Qu’est ce qui explique l’état de délabrement de la médecine scolaire ?
Je nuance le terme de délabrement. Je souligne, d’ailleurs, dans mon rapport qu’il y a des professionnels médico-sociaux passionnés par leur métier, qui l’exercent avec compétence et qui sont très investis pour, justement, combattre toute idée de délabrement.
En revanche, en effet, il y a, depuis des années, des clivage entre la vision portée par ceux qui veulent un système de santé scolaire à l’image de celui de l’après-guerre, un service unifié au service de la réussite scolaire et ceux qui voit dans la médecine scolaire des professionnels indépendants. Des professionnels qui ont un rattachement fonctionnel différent, des réalités fonctionnelles différentes et qui réfutent l’utilité d’une centralisation de ces métiers autour d’un même service de santé. Ces atermoiements entre ces deux visions – système unifié vs spécificité des métiers – ont conduit à des difficulté dans la clarification des rôles de chacun et dans l’efficacité de ce que doit être un système de santé à l’école.
Les décrets de 2015 ont précisé le rôle des médecins scolaires et des infirmiers. Pour être au service de la réussite scolaire des élèves, il est nécessaire de dépasser les réflexes corporatistes d’un côté, et, du côté des décideurs, d’accepter l’idée d’un revalorisation.
Il faudrait un budget plus important pour la santé scolaire ?

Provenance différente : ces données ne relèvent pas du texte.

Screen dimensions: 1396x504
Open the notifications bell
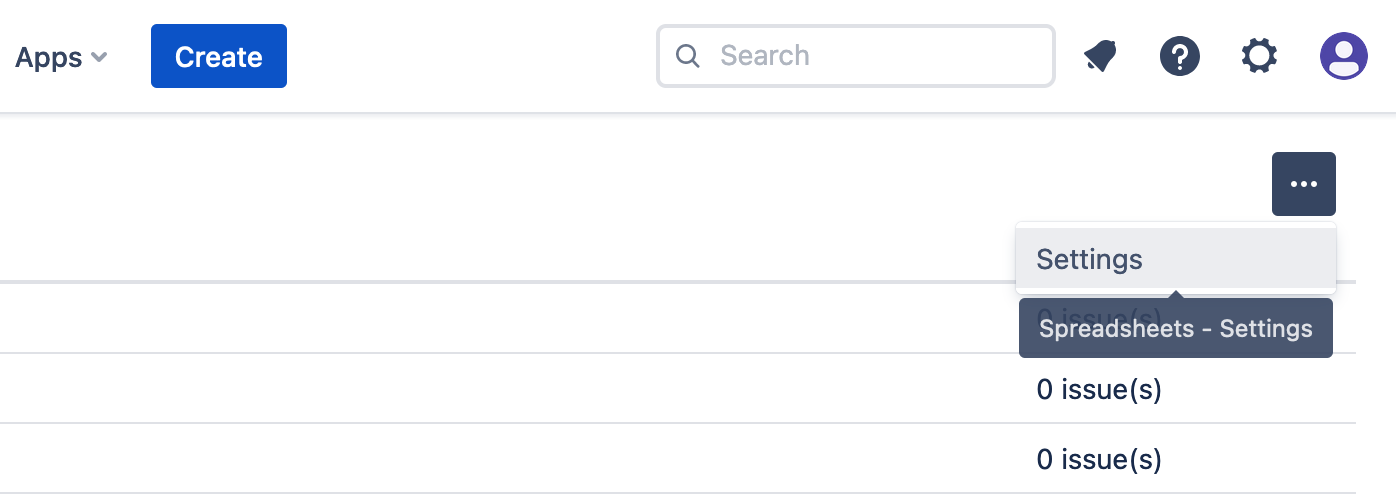point(1100,56)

Il faut d’abord que l’on dépense le budget actuellement existant, notamment en recrutant les médecins qui nous manquent. Il faut donc, dans un premier temps, procéder à leur revalorisation– avec une hausse du budget si l’on décide de vraiment accorder une priorité à la médecine scolaire. En retour, il est nécessaire qu’il y ait une meilleure organisation, un meilleur pilotage.
On est donc là encore dans un logique de contrepartie pour mieux rémunérer les personnels…
J’assume, sans être dans une logique de pacte, l’idée selon laquelle il existe un problème d’organisation lié à la construction ou à la déconstruction de la médecine scolaire. Depuis des décennies, nous avons alterné entre un service unifié de médecine scolaire et la séparation des différents corps de métiers tels que les médecins et les infirmières. À mon sens, il est nécessaire d’unifier le pilotage- je ne parle pas ici du statut des personnels ni de la grille salariale. On voit bien qu’aujourd’hui ça tient beaucoup aux personnes. Cette réorganisation doit être accompagnée d’une attractivité financière. Ce sont donc deux chantiers à mener de concert plutôt qu’une simple contrepartie.
Que préconisez-vous ?
Je recommande vivement d’envoyer immédiatement un signal fort d’attractivité envers la profession de médecin scolaire. C’est celle qui souffre le plus en termes d’effectifs, alors qu’elle joue un rôle crucial dans la coordination des actions. Cela passe donc par une revalorisation rapide, que je préconise d’inclure dans le budget de l’année prochaine. Il est également nécessaire de travailler rapidement sur la réorganisation de la santé scolaire, comme je l’ai expliqué précédemment.
La troisième chose, qui est d’une grande importance, est de briser les barrières entre la médecine scolaire et la médecine générale. La carte des déserts médicaux à l’école correspond généralement à celle des déserts médicaux en ville. Si nous ne faisons pas le lien entre ces efforts, les mailles du filet resteront trop larges. Je préconise donc une meilleure intégration de la médecine scolaire dans un cadre territorial. Il est essentiel de renforcer les liens entre les réseaux pour améliorer la prévention, la détection des troubles et la prise en charge. Cela ne semble pas impossible à réaliser. Nous pouvons rapidement lancer des expérimentations encourageant les professionnels à se parler.